Tokyo Electric Power Co. (TEPCO), the utility responsible for the Fukushima No. 1 nuclear plant and its March 2011 triple meltdown, is aiming to get the reactors at its other power plants back on line.
The Nuclear Regulation Authority (NRA), which must approve any restarts, had been holding to a very strict line on TEPCO applications. However, on Sept. 6 the NRA abruptly changed track, taking a more sympathetic attitude and indicating that the No. 6 and 7 reactors at the utility’s Kashiwazaki-Kariwa nuclear plant in Niigata Prefecture would likely pass their safety inspections — a prerequisite for restart approval.
Despite the NRA’s suddenly sunny attitude, the prefectural government has not budged from its more cautious position. And TEPCO, which has made the Kashiwazaki-Kariwa plant a chief pillar of its business recovery plans, cannot flip the reactors’ “on” switch without the prefecture’s imprimatur, meaning the plant still has no clear restart schedule.
When the NRA summoned TEPCO President Tomoaki Kobayakawa and other top managers on July 10 this year to testify on the utility’s competence to keep running nuclear plants, authority chairman Shunichi Tanaka was unequivocal and unforgiving.
“If TEPCO is unwilling or unable to finalize the decommissioning of the Fukushima (No. 1 station) reactors, it is simply not qualified to restart the Kashiwazaki-Kariwa plant,” Tanaka told the executives, adding, “I don’t see TEPCO showing any independent initiative whatsoever.”
The NRA chairman was referring to the longstanding problems with contaminated water and radioactive waste disposal plaguing TEPCO’s Fukushima plant decommissioning efforts. The utility tends to focus too much on trying to read the government’s mind on any and all Fukushima issues — an attitude that has long drawn NRA criticism.
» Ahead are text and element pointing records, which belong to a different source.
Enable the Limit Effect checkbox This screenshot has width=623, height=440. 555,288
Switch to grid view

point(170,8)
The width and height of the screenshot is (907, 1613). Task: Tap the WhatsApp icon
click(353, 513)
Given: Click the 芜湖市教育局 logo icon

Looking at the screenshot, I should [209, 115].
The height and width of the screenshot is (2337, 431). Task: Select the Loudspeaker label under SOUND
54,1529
When the NRA inspected the Kashiwazaki-Kariwa plant’s No. 6 and 7 reactors, it added a new evaluation category to the usual technological checklist, though it was not part of the new safety standards: “eligibility.” That is, TEPCO’s eligibility to run a nuclear power plant at all. After all, it was one of TEPCO’s plants that had succumbed to the worst nuclear disaster since Chernobyl. “TEPCO is different from other (power) companies,” Tanaka had said.
TEPCO President Kobayakawa and Chairman Takashi Kawamura are also a source of NRA concern. The two had no role in the utility’s response to the 2011 meltdowns, and Kobayakawa replaced a much more experienced hand in Naomi Hirose, a TEPCO managing director when the disaster struck. After his NRA dressing-down in July, Kobayakawa apparently visited the Fukushima disaster zone seven times.
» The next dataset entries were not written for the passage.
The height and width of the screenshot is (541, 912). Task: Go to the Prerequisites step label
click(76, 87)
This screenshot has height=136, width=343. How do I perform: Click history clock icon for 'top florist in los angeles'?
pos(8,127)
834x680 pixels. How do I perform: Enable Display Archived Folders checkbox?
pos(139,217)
However, there has been an apparent U-turn in Tanaka’s stance. A document submitted on Aug. 25 to the NRA under Kobayakawa’s name was sewn with phrases like, “We will carry the (Fukushima) reactor decommissioning through to the end,” and other terms suggesting a determined TEPCO attitude. At the same time, the document was bereft of details on specific preparedness measures or progress benchmarks for the decommissioning work.
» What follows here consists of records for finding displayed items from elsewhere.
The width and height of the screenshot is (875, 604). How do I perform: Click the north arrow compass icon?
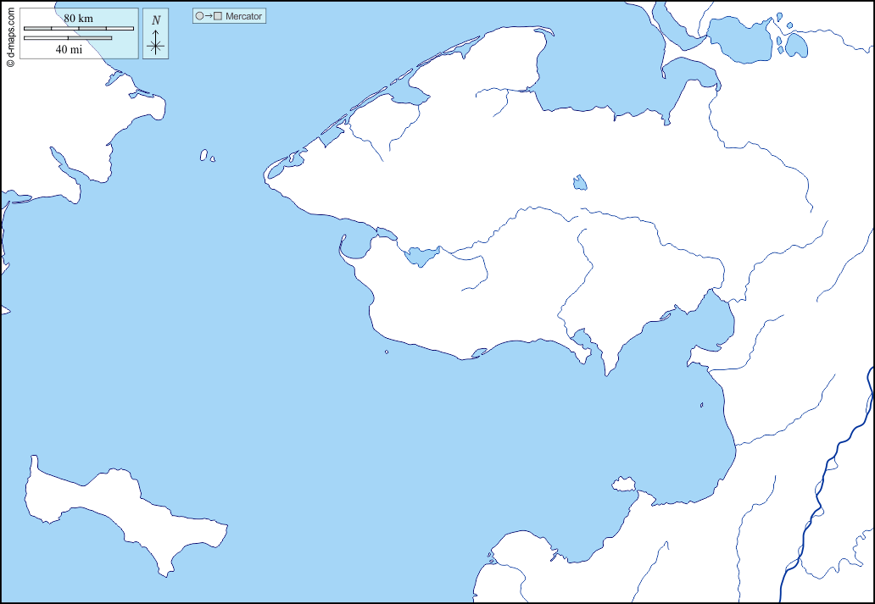click(x=155, y=42)
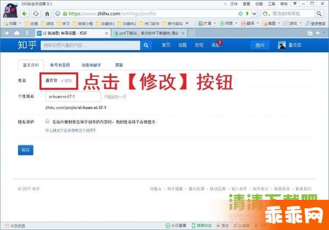Image resolution: width=329 pixels, height=230 pixels.
Task: Go to browser home page icon
Action: [47, 14]
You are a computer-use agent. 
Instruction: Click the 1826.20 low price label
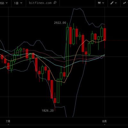click(x=48, y=111)
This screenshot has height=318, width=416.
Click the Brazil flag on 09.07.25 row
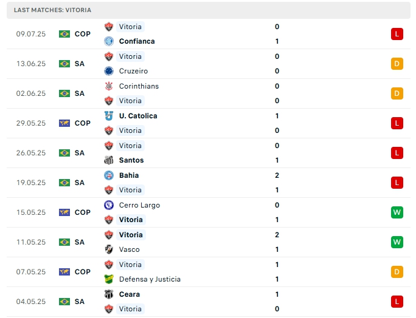pos(64,34)
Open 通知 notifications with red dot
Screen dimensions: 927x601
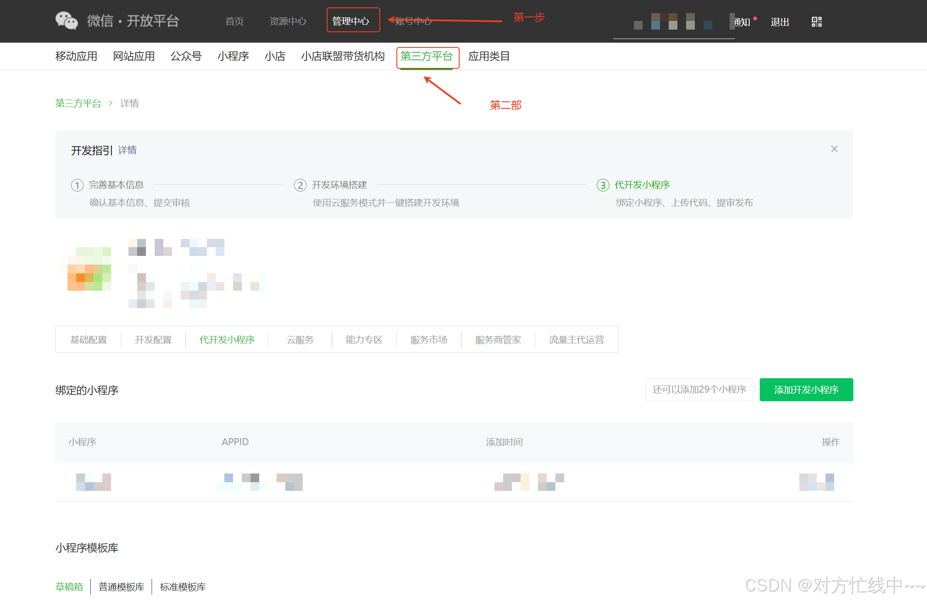(x=742, y=22)
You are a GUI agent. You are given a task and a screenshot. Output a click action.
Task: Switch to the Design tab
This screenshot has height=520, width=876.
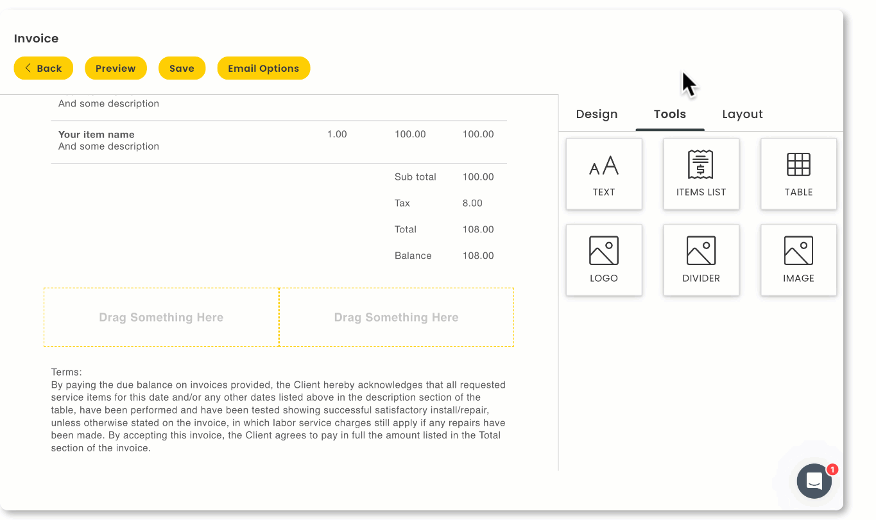pos(596,114)
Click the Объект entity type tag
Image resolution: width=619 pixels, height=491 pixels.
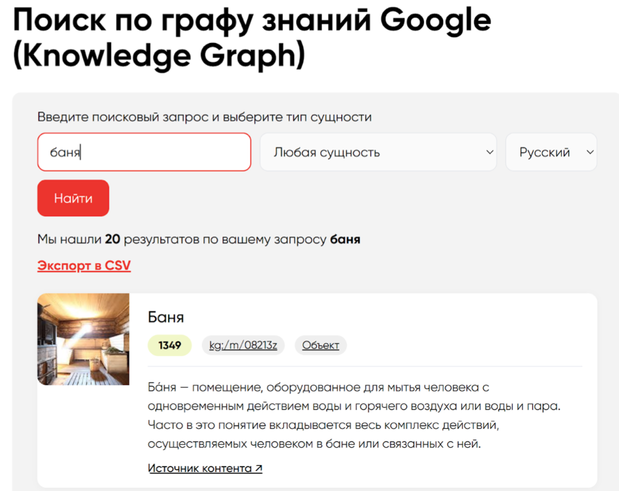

Nevertheless, when Kobayakawa again appeared before the NRA on Aug. 30, the body indicated its acceptance of TEPCO’s position. Taking the contaminated water problem “as one example,” Tanaka stated that he recognized TEPCO’s lack of concrete countermeasure planning couldn’t be helped under the circumstances. One NRA executive revealed to the Mainichi Shimbun, “We avoided demanding a detailed (disposal measures) plan because we don’t legally have that authority, and doing so could pose legal risks.”
Pro-TEPCO sentiment was on conspicuous display when the NRA met again on Sept. 6, including acting Chairman Toyoshi Fuketa’s declaration that he “felt TEPCO’s drive to pass on the lessons of the (Fukushima nuclear) accident.”
Committee member Nobuhiko Ban stated that while the document the utility had submitted in the summer was a “declaration of intent,” he was “concerned over whether this alone can constitute eligibility” to run a nuclear plant. However, Tanaka wrapped up discussion by saying that “circumstances are not such that we can deny (TEPCO’s) eligibility.”
Tanaka will leave his NRA post on Sept. 18 after completing his five-year term in the chairmanship, and at a post-meeting news conference he was asked if he had wanted to bring the TEPCO issue to a close while in office.
“I can’t say that I’ve never felt that way,” Tanaka replied.